There are two proposals for fish farms in our Great Lakes. The proposed fish farms would use a net pen aquaculture system. The problem with net pens is that they aren’t contained systems so tens of thousands of fish can escape and spread disease to native fish populations and dilute their gene pool.
These systems also produce a tremendous amount of waste. In fact, there is no way to capture waste in a net pen system. It just can’t be done. So all this waste, which is rich in phosphorous, will build up in the Great Lakes.
Here in the Great Lakes we know all too well what happens when phosphorous builds up in the lakes: toxic algae blooms. In the summers of 2014 and 2015 some of the largest toxic algae blooms on record formed in Lake Erie in large part due to factory farm runoff. As a result roughly 400,000 people in the Toledo area didn’t have access to safe drinking water for three days. Could you imagine how a fish farm could add to this algae problem.
Proponents of fish farms in the Great Lakes will tell you that Lakes Huron and Michigan are nutrient poor and that these fish farms will actually help improve the nutrient level in the lake. In reality, they would be conducting an uncontrolled experiment with one fifth of the world’s fresh water and there is no telling what will happen.
To add insult to injury, fish farms in the Great Lakes would put jobs and the health of our Great Lakes at risk. Michigan has a thriving recreational fishery that produces 38,000 jobs and brings in about $4-billion per year.

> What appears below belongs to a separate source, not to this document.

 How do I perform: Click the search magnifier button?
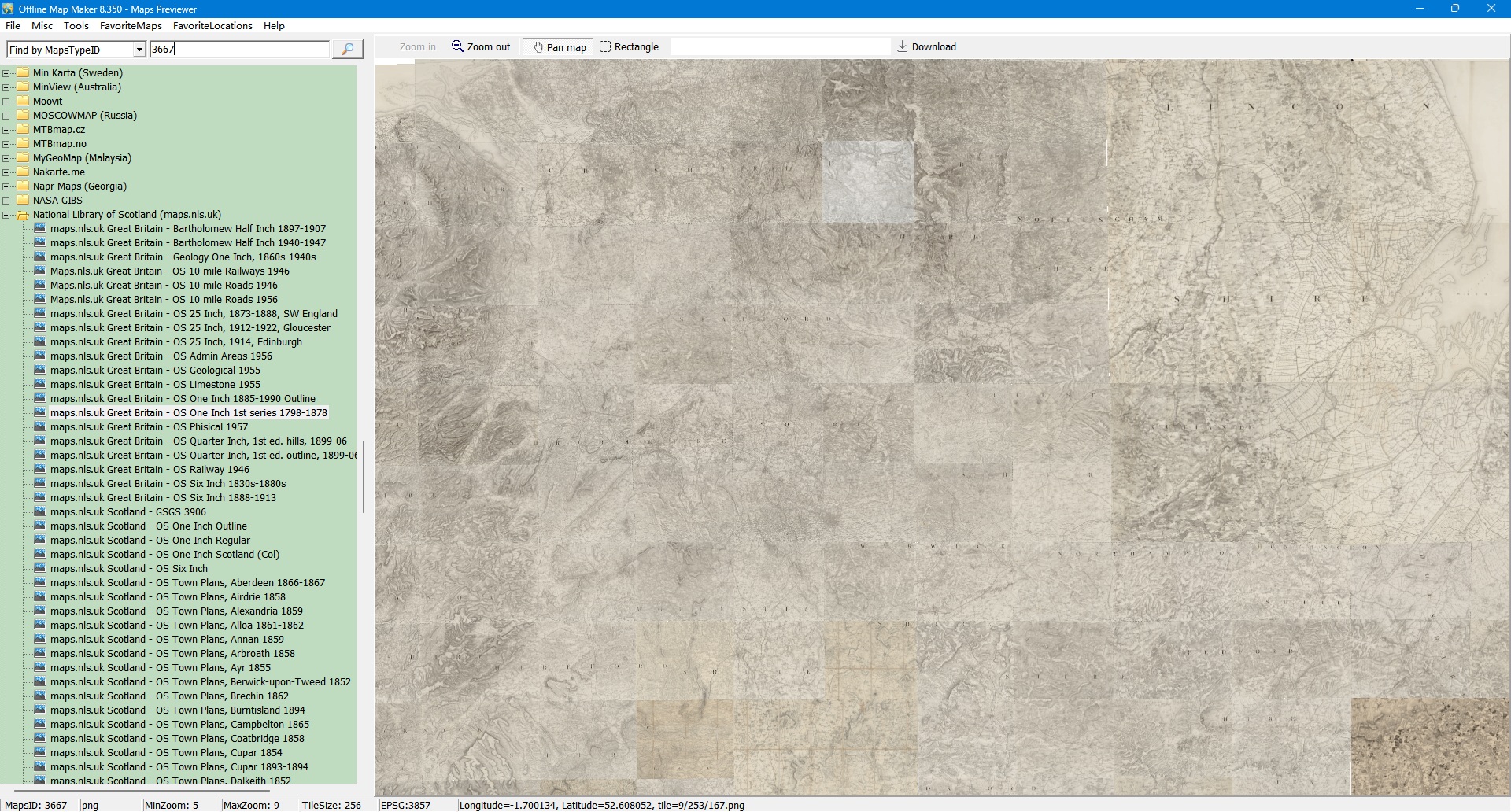[x=347, y=49]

There is a way to farm fish without causing damage to the lakes; recirculation. Recirculation aquaculture utilizes closed systems, indoors to raise fish, but the aquaculture companies don’t like this option. The start-up costs are significant because the companies are responsible for figuring out how to deal with their own waste. They’d much prefer an open, net pen system, where the impacts from the waste produced fall on the shoulders of taxpaying Michiganders.
Farming fish in the Great Lakes doesn’t make sense. If we want to avoid a great big mess, then we need to keep fish farming out of the Great Lakes, period.